The One With My Fear Of Coding

3/11/2021

No it wasn't my idea to write this. The next two paragraphs weren't even written for this. I was writing the about section for this website of mine. Halfway through, I realised that if I continue writing this, my about page will turn into a 500 line "Chirag's childhood" real quick. So rather a post.

My earliest engagement with programming was in class 7 because of BASIC. Ngl, I hated it. I sucked at it and thought computers ain't my cup of tea.

Fast forward, class 9. I was introduced to JAVA. It was frightening at start. But then during my summer vacations while randomly scrolling through play store, I got an app, Sololearn. I can say, that app made me what I am now (atleast most of it). More because of its community than its learning modules. More from its people and their cool creations than its eXPerience points. After that, my fear diminished. Instead I started loving the process.
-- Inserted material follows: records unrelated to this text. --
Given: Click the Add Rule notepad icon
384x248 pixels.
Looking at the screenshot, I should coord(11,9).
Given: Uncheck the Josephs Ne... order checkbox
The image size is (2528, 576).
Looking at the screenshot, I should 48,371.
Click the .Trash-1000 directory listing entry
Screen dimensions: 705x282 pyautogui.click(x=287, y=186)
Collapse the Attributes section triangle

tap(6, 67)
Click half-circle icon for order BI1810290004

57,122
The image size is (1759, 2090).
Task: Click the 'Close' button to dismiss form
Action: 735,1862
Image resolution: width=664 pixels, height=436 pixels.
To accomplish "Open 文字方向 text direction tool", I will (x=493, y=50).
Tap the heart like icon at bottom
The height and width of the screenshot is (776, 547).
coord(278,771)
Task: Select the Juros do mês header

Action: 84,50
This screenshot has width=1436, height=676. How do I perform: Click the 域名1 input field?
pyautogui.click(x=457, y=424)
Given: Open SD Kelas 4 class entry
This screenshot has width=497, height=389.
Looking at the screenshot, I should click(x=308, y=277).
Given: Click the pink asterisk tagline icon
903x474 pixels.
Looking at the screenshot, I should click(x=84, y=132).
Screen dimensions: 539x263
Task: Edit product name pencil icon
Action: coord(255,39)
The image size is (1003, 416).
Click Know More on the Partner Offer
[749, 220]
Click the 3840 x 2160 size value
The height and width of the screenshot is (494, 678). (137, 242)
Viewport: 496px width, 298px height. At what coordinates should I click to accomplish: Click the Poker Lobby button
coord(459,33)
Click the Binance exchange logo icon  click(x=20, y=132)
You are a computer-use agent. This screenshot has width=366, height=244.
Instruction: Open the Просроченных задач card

I remember writing a code to multiply two matrices and that gave me more enjoyment than anything at that time. Yes, at this point I no more fear coding. The title of the post has expired. I will continue though.

Everything went on well and good till boards. After that I went on an unknown rather journey termed "JEE". I loved the new teachers. The first time in my life, I enjoyed going to school. I made friends. In that restricted place, a small world was created. Regarding coding, it stopped. Completely. Phones and Laptops weren't allowed. Neither taking CS as optional. Yeah you can count this as a 2 year complete break from coding.

Again fast forward 2020. Reached the goal. Fortunately CS. With this, also came diminished enthusiasm in everything. I tried to learn python then C (both half broken). But by then, coding wasn't the only thing I loved. Interest for photography had already started in me by then.

With the start of college, I did code although in a very diminished tone. Ofcourse I got to know about CP. Tried hands there. Tried to go back to a competitive world AGAIN. Slowly, it dawned upon me, I don't enjoy this. The coding yes. The competition no. Well it's very bad considering the whole world is very competitive right now. But then, can you really fit in a world if you try to fit by doing something you don't like ? I don't think I can. For the second time, I feared coding. In a weaker tone than before, but I did.

This time, no miracle was gonna come. It happened slow. I started exploring different languages. Different projects (not many). Creating these small beautiful things made me happy again. I got my enthusiasm back. This is what gave me tranquility in coding.

I also realised that DSA is much more important than I had initially thought of. And learning them will give me the potential to make better and more functional useful stuff.

Now I don't fear coding. And I hope I am able to maintain this. I enjoy creating useful stuff and I hope I'll be able to continue doing that.